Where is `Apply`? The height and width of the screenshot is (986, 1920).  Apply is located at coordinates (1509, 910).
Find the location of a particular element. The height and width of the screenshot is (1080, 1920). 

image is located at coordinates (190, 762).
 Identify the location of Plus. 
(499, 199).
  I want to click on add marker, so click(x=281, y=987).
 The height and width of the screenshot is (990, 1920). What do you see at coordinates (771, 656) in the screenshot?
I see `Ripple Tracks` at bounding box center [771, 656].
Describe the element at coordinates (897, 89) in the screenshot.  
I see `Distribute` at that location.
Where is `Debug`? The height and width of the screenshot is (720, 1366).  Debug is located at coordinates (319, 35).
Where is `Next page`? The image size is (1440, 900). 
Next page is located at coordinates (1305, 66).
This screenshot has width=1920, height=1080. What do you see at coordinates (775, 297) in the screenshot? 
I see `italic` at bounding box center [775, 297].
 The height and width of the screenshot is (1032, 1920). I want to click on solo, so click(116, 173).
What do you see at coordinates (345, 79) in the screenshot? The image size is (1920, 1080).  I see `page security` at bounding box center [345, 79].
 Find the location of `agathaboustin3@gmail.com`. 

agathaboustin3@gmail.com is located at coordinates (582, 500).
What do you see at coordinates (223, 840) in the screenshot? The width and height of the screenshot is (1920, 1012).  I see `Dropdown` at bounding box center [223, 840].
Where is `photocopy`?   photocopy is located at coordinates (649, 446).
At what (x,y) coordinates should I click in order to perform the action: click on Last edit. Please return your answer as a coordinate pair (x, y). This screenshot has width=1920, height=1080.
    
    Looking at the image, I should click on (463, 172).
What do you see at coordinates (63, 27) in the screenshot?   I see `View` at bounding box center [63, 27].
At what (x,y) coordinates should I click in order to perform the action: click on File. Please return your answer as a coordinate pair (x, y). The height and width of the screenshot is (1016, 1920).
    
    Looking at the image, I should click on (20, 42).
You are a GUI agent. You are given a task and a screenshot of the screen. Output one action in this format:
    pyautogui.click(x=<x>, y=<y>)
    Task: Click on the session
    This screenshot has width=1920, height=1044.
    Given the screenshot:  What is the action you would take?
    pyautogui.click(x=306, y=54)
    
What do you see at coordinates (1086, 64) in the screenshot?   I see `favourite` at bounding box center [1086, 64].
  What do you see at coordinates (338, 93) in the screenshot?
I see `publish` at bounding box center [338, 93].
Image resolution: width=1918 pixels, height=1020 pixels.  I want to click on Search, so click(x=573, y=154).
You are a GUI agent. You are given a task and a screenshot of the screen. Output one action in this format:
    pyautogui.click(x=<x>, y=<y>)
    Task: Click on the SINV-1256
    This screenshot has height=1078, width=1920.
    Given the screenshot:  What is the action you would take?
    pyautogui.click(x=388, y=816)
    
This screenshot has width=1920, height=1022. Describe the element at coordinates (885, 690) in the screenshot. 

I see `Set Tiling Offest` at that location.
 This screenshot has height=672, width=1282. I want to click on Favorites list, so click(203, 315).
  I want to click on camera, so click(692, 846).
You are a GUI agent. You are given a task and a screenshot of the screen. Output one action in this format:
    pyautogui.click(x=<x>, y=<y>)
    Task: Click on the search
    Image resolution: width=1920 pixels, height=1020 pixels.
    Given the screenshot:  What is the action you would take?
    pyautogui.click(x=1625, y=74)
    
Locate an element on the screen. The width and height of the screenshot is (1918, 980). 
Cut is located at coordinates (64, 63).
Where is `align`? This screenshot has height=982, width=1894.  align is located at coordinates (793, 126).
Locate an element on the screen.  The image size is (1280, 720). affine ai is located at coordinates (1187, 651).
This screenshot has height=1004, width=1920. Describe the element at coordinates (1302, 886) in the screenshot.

********************

Present the lines of the entries above as a Markdown table with the columns Row and Line, numbering each row and leaving out blank lines. Start with the line containing "Image resolution: width=1918" and go on through the line containing "pyautogui.click(x=388, y=816)".

Output of the task
| Row | Line |
|---|---|
| 1 | Image resolution: width=1918 pixels, height=1020 pixels.  I want to click on Search, so click(x=573, y=154). |
| 2 | You are a GUI agent. You are given a task and a screenshot of the screen. Output one action in this format: |
| 3 |     pyautogui.click(x=<x>, y=<y>) |
| 4 |     Task: Click on the SINV-1256 |
| 5 |     This screenshot has height=1078, width=1920. |
| 6 |     Given the screenshot:  What is the action you would take? |
| 7 |     pyautogui.click(x=388, y=816) |